Collected data:

•••••

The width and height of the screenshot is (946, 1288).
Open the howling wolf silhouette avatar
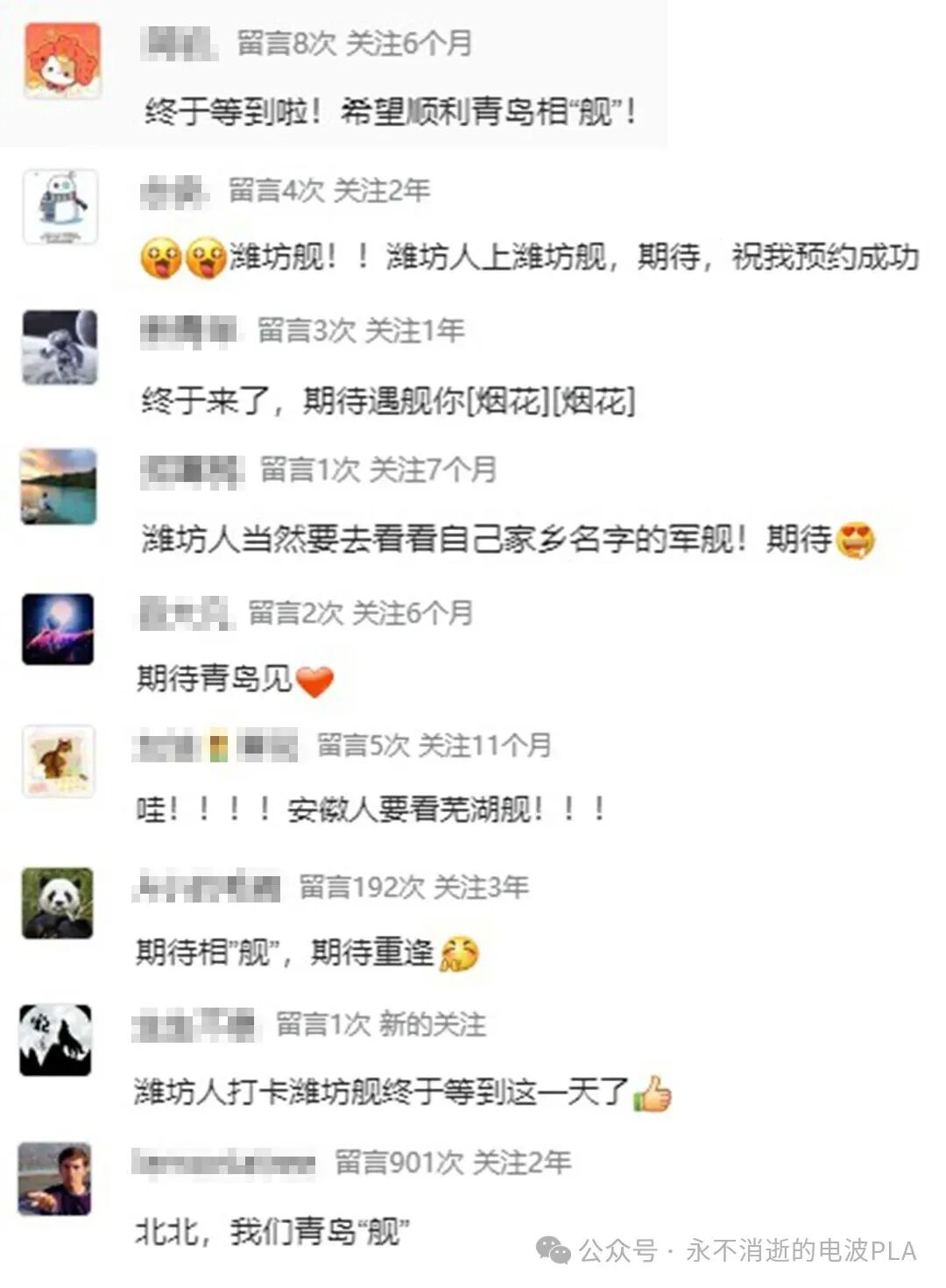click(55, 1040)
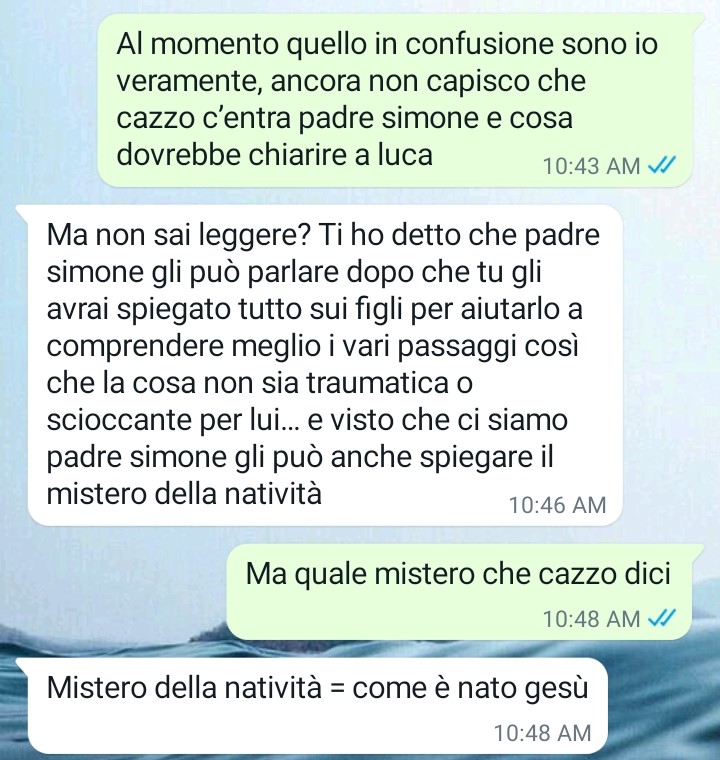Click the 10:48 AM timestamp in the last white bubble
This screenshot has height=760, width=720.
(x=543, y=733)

•••••

→ **EXERCISE DETAILS**: Please repeat the data verbatim and leave the pictures out of your copy.

→ **EXPECTED ANSWER**:
The width and height of the screenshot is (946, 1288).
Open the howling wolf silhouette avatar
click(55, 1040)
Click the 10:48 AM timestamp in the last white bubble
This screenshot has height=760, width=720.
(x=543, y=733)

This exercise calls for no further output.